Let $\{ f_k \}_{k=1}^m$ be a frame for an $n$-dimensional vector space $V,$ and let $B$ denote the optimal upper bound. Prove that $$B \leq \sum_{k=1}^m \| f_k \|^2 \leq n B .$$
My approach: From the upper frame condition or even as a consequence of Cauchy-Schawarz we have $$\sum_{k=1}^m \left\vert\langle f, f_k \rangle\right\vert^2 \leq B \cdot \| f \|^2, ~ \forall f \in V.$$ For $f \neq 0,$ dividing by $\| f \|^2,$ $$\sum_{k=1}^m \left\vert\left\langle \frac{f}{\| f \|}, f_k \right\rangle\right\vert^2 \leq B < n B.$$ I need to some way other set $f=f_k$ to get the sum in what was asked to prove.
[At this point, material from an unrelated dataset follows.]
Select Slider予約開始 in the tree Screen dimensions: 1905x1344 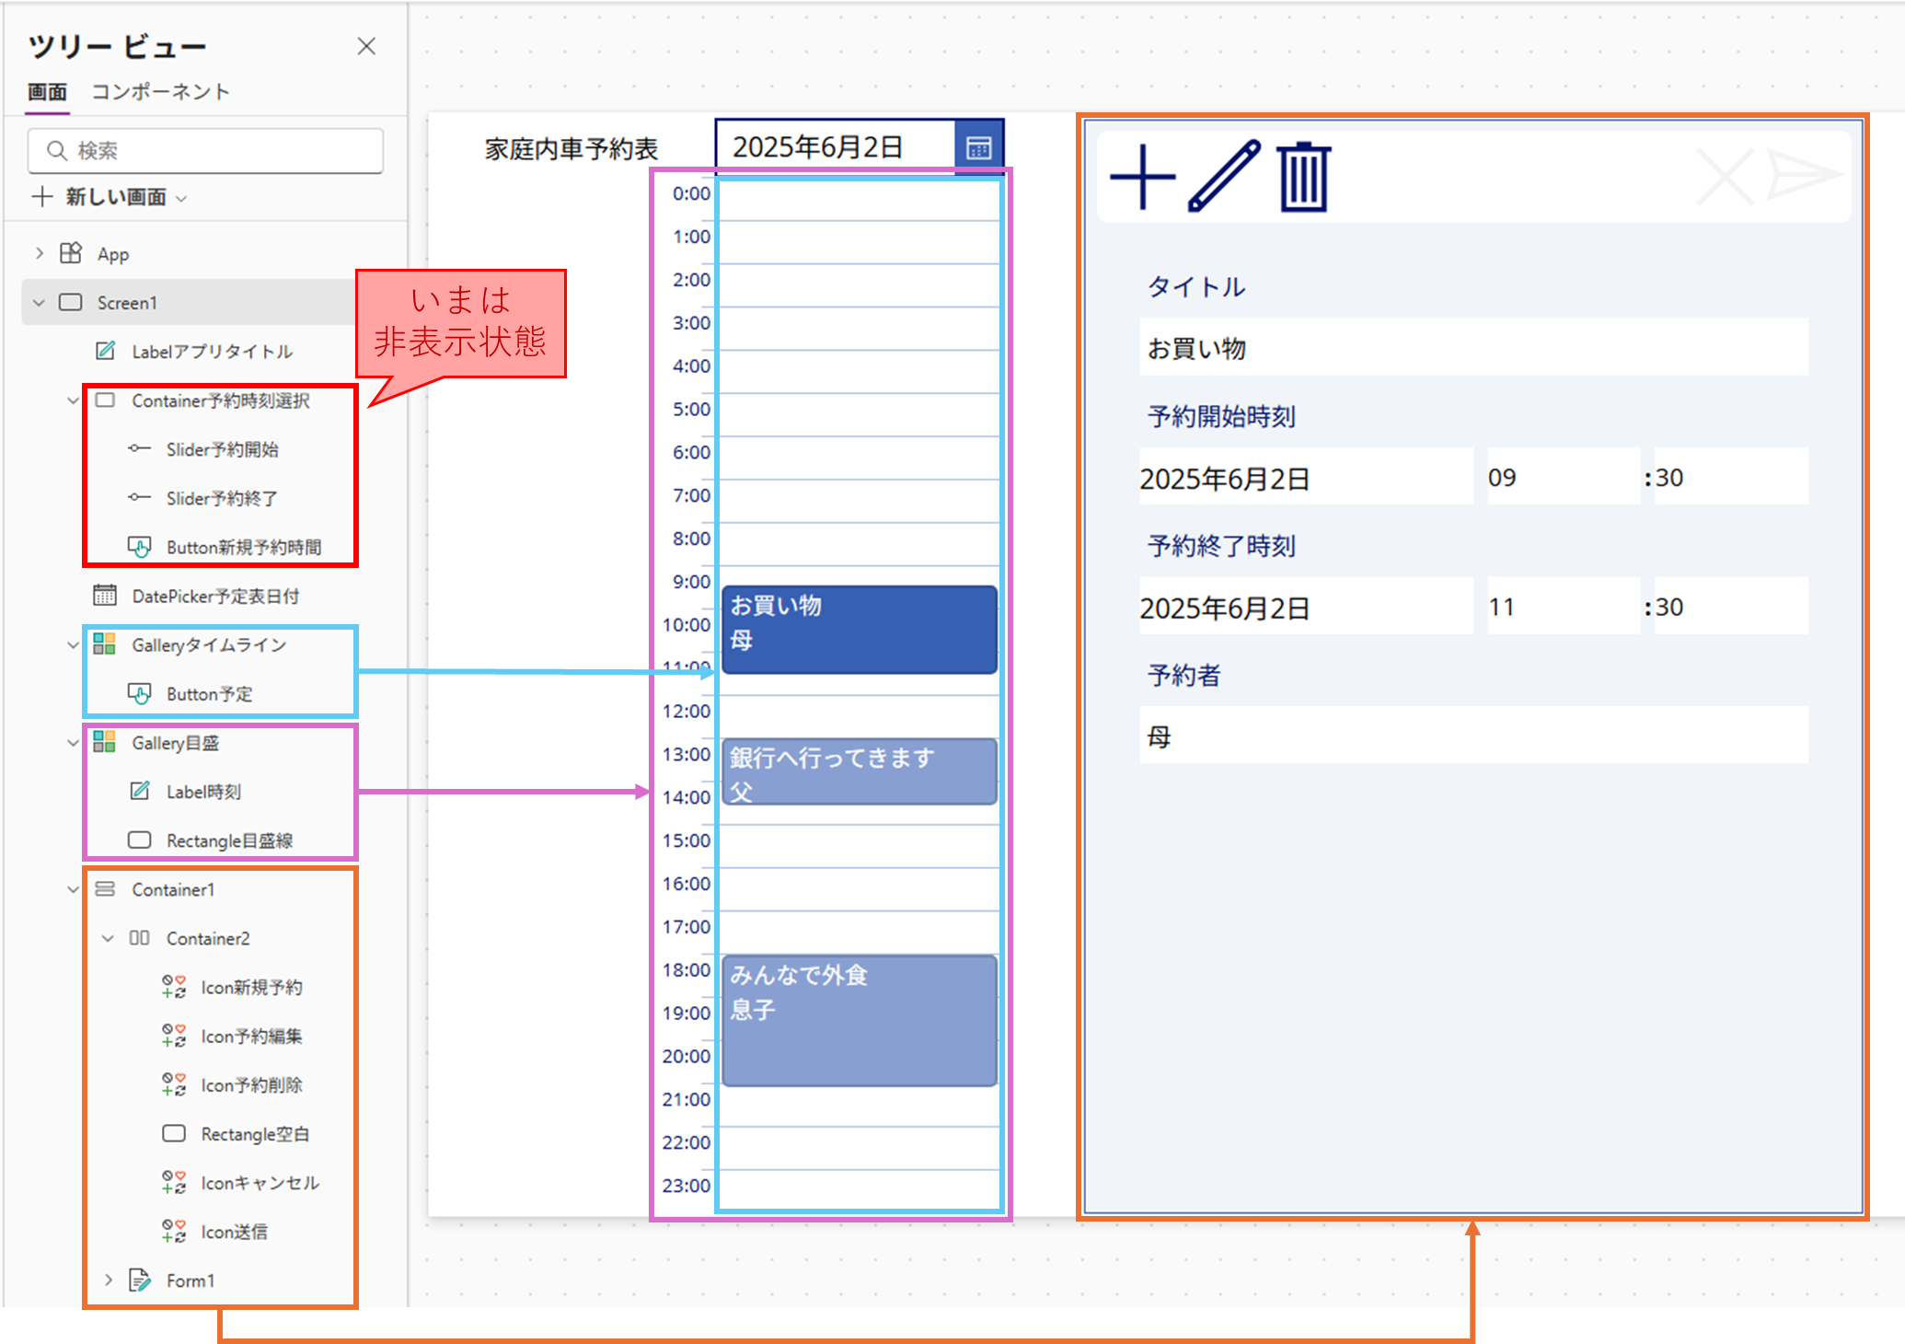tap(222, 449)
But I don't know how to continue from here onwards. Any help is much appreciated.
By Cauchy-Schwarz we have $$ \sum_{k=1}^m|\langle f,f_k\rangle|^2\leq \|f\|^2\sum_{k=1}^m \|f_k\|^2. $$ Since $B$ is the optimal upper bound for $(f_k)_{1\leq k\leq m}$, we have $B\leq \sum_{k=1}^m \|f_k\|^2$.
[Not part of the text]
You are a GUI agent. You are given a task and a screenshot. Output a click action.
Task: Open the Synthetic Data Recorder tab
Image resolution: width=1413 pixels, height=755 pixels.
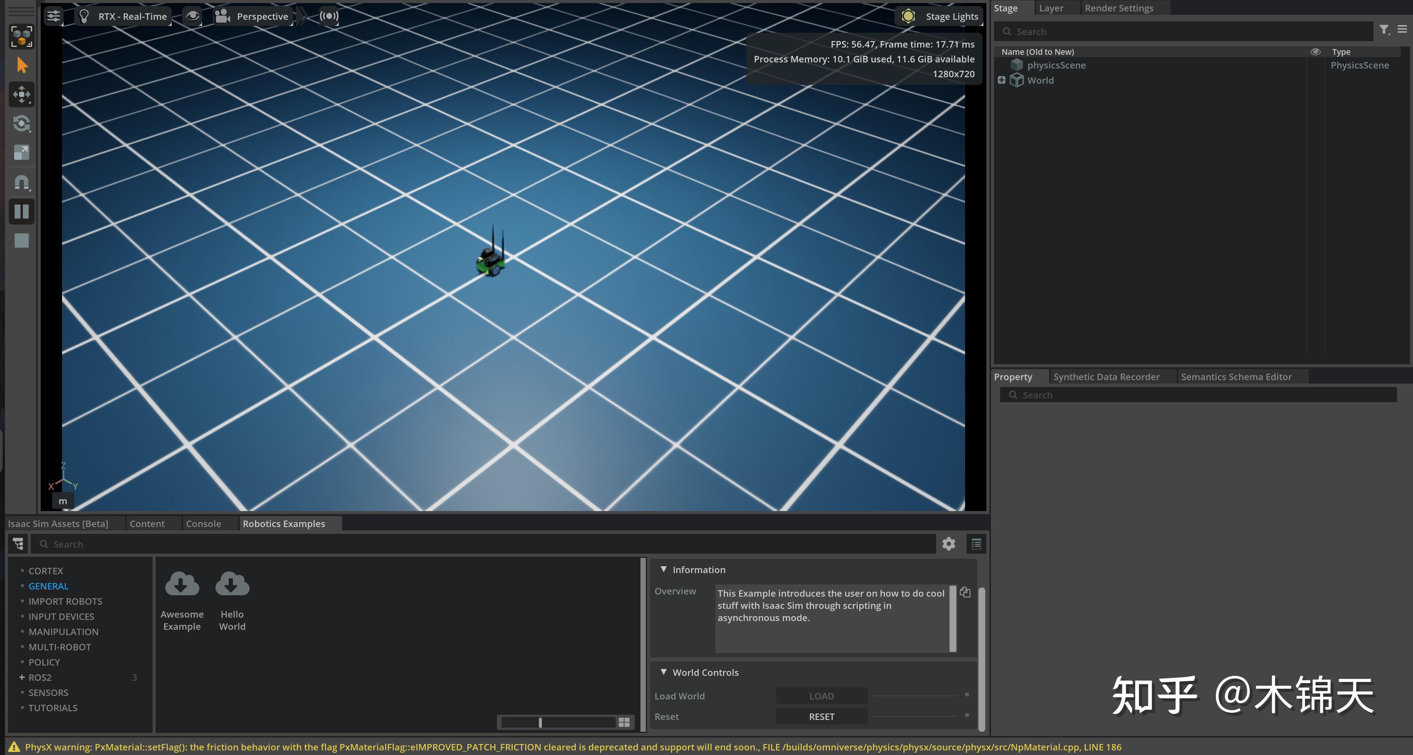coord(1106,376)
On the other hand, let $(e_j)_{1\leq j\leq n}$ be an orthonormal basis of $V$. By the definition of $B$ we have $$ \sum_{k=1}^m |\langle e_j,f_k\rangle|^2\leq B. $$ Summation over $j$ yields $$ nB\geq \sum_{j=1}^n\sum_{k=1}^m|\langle e_j,f_k\rangle|^2=\sum_{k=1}^m \sum_{j=1}^n |\langle e_j,f_k\rangle|^2=\sum_{k=1}^m \|f_k\|^2. $$ The last equality follows from Parseval's identity.